Hugh Miles the author of Al-Jazeera: How Arab TV News Challenged the World wrote recently in the Guardian: “On 23 June, Saudi Arabia, the United Arab Emirates, Bahrain and Egypt subjected Qatar to unprecedented diplomatic and economic sanctions, followed by an aggressive blockade and threats of further action if Qatar fails to meet a list of 13 demands, one of which is to shut down the Al-Jazeera network.”

“If Doha capitulates – and there are no signs it will – it will effectively have lost its sovereignty and become a vassal state of Saudi Arabia and the UAE. Yet defying the deadline could lead to regime change in Qatar, or even war.”

Al Jazeera is the most widely watched Arabic channel, but it has long drawn the ire of Middle East governments for airing sensitive controversial viewpoints. Qatar has previously said it would not negotiate sovereign and internal matters, including al Jazeera, under pressure from Saudi Arabia and the United Arab Emirates.

According to Miles Al-Jazeera transformed the Arab media from a natural extension of the intelligence and security agencies to an independent sector whose values were transparency, accountability and democracy. This is exactly what so many Arab regimes fear.

al jazeera production studio.
Al Jazeera production studio.

Since it came into existence in 1996, Al Jazeera Arabic Satellite Channel has played a critical role in shaping public opinion in the Middle East. Not only educating and informing but also provoking controversy and opening up debate on issues considered taboo prior to the era of Al Jazeera.

The channel caused a media earthquake and changed the landscape of the Middle East media scene. It had successfully rumbled the dictators and shaken the regimes. Most Arab dictators have singled out Al Jazeera as the most dangerous enemy. Its broadcasts were blocked, offices trashed and its correspondents black-listed or even arrested and imprisoned.

Some even complained that Al Jazeera is a Foreign Policy tool in the hands of the Qatari government. Officially, Qatar denied this, but no one can deny that Al Jazeera has enhanced the image of Qatar globally and within the Arab world.
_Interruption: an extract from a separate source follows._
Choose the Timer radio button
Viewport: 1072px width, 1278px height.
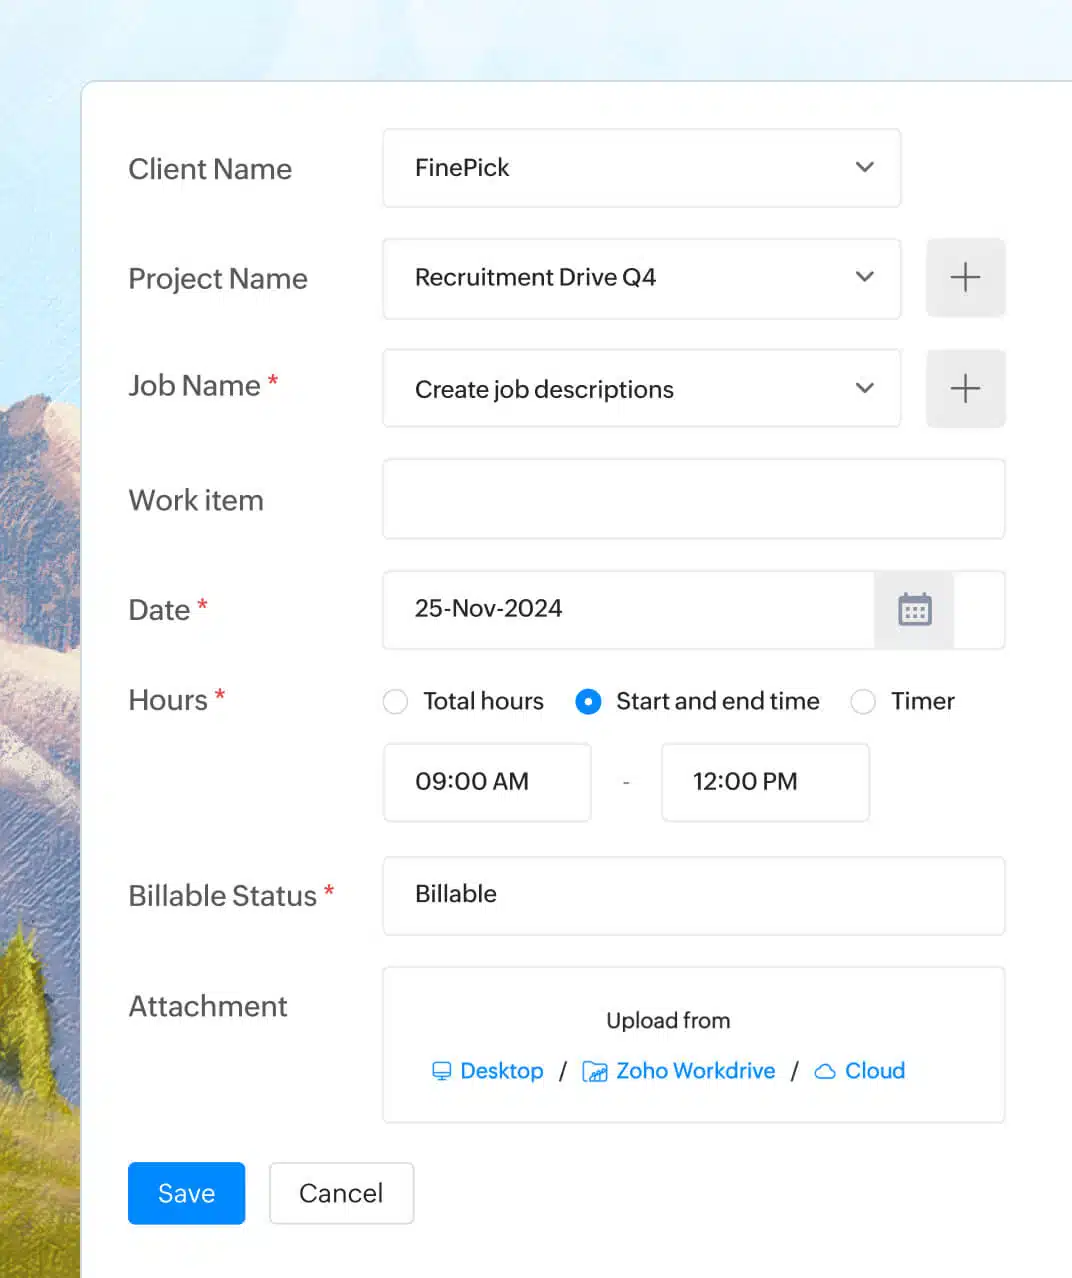(x=863, y=702)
Generously funded by the government of Qatar, it has done a great job in promoting the concepts of freedom of speech and democracy in the Middle East.
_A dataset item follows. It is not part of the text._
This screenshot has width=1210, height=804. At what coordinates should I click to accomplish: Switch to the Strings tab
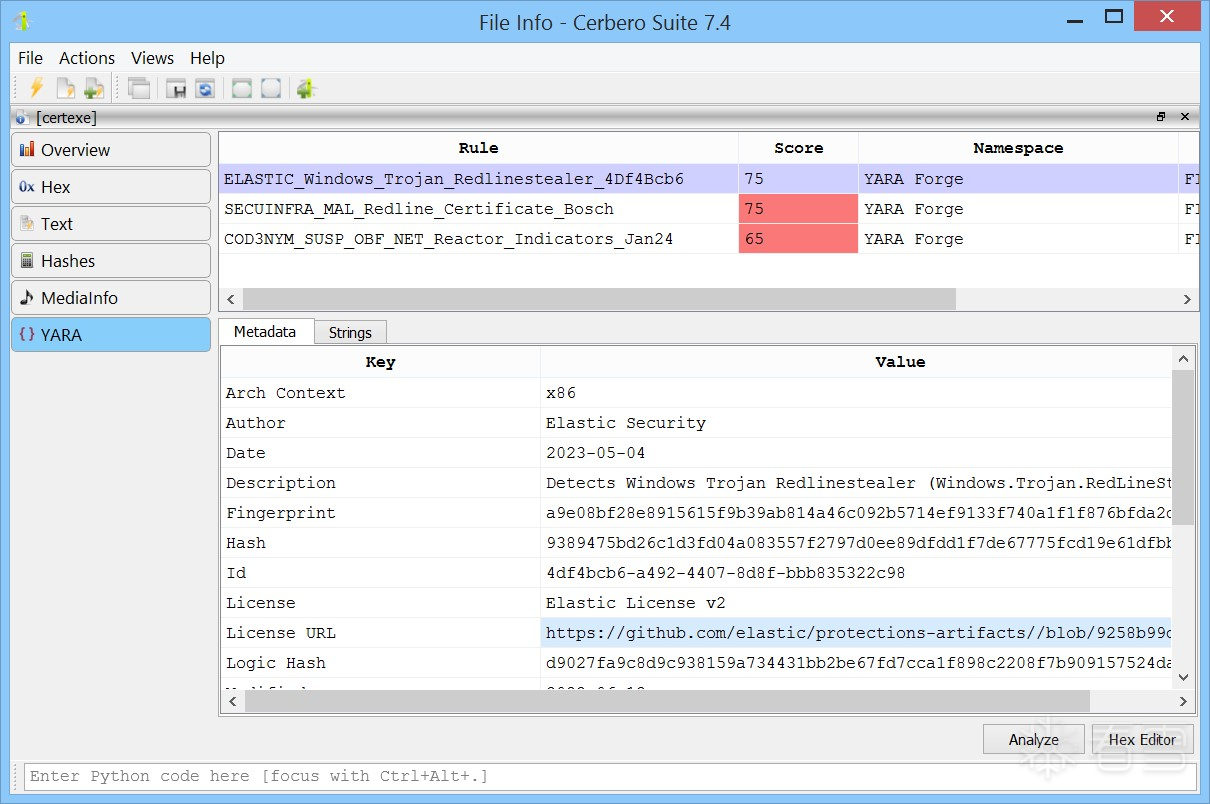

In November 2002, Al Jazeera’s office in Kabul, Afghanistan, was destroyed by a US missile. In April 2003, an Al Jazeera journalist died when its Baghdad office was struck during a US bombing campaign. In April 2004 during Tony Blair’s visit to Washington, it was revealed that Blair talked ex-President George W Bush out of launching a military strike on Al Jazeera’s HQ in Doha Qatar.

To the opponents of free speech the channel is no more than a mouth piece for Islamists. It has given Qatar powerful clout over popular opinion across the Arab world. Many saw Al Jazeera as an arm of the Qatari Foreign Ministry. Some believe that during the forthcoming negotiations, the detractors may insist that Al Jazeera tones down its political reporting and analysis

A recent FT analysis says: “Since its inception, Al Jazeera has sparked controversy, hosting political dissidents, Islamists, and even Israelis – one of the first Arab channels to do so. It interviewed Osama bin Laden after the 2001 Twin Towers attack, and broadcast messages from al-Qaeda for the rest of the world.”

Al Jazeera has been criticised for many reasons. One of which is lack of impartiality and objectivity in covering the unfolding events in Syria and Libya.

I argue that this is not the case.

For a start, Libya and Syria prevented Al Jazeera’s teams from doing their job in covering the mass protests against their dictatorial regimes. Despite that, the Channel has given plenty of space for the pro-regime spokespersons and defenders to have their say and peddle their lies.

Al Jazeera was the first Arabic Channel to invite Israeli politicians and commentators to express their views on political issues during news bulletins and live-shows.

The Station had broadcast visceral videos of horrific scenes of the injured and dying in Syria. This kind of material was deemed too gruesome to be shown on the BBC, Sky or Channel 4.

Critics keep saying that Al Jazeera never focused on local issues and never criticized the regime. This is unfair and untrue. I have seen live discussion programmes in which studio guests expressed disapproval of Qatar for hosting an American military base at Al Udeid. It invited guests who accused the Station of being a Zionist agent. Phone-in callers said all sorts of nasty things about Al Jazeera and Qatar during uncensored live transmission.

The coverage of the Arab Spring has been effective, comprehensive and professional. I heard comments that Al Jazeera Arabic is less objective than the more restrained Al Jazeera English. I don’t see how you could be objective when you see the Syrian regime shell residential areas, or when you see tanks firing at apartment blocks.

Al Jazeera’s professional and dedicated coverage unified the Arab Street under the banner of the Arab Spring Tsunami that is sweeping the region. To appreciate how good Al Jazeera is, all you have to do is to take a look at the mediocre Libyan and Syrian State Channels and one or two Stations which are Syrian owned and operated from London.

On hearing of the 13 demands I tweeted: “I demand that the BBC, SkyNews, Channel4, Fox News and QVC are shut immediately because I don’t like some of the stuff they broadcast.”

According to the latest statistics, there are over 1200 Satellite TV Stations broadcasting in Arabic of which only 5 or 6 are influential politically, Al Jazeera plus 5.

Nehad Ismail is a writer and broadcaster, who writes about issues related to the Middle East from his home in London.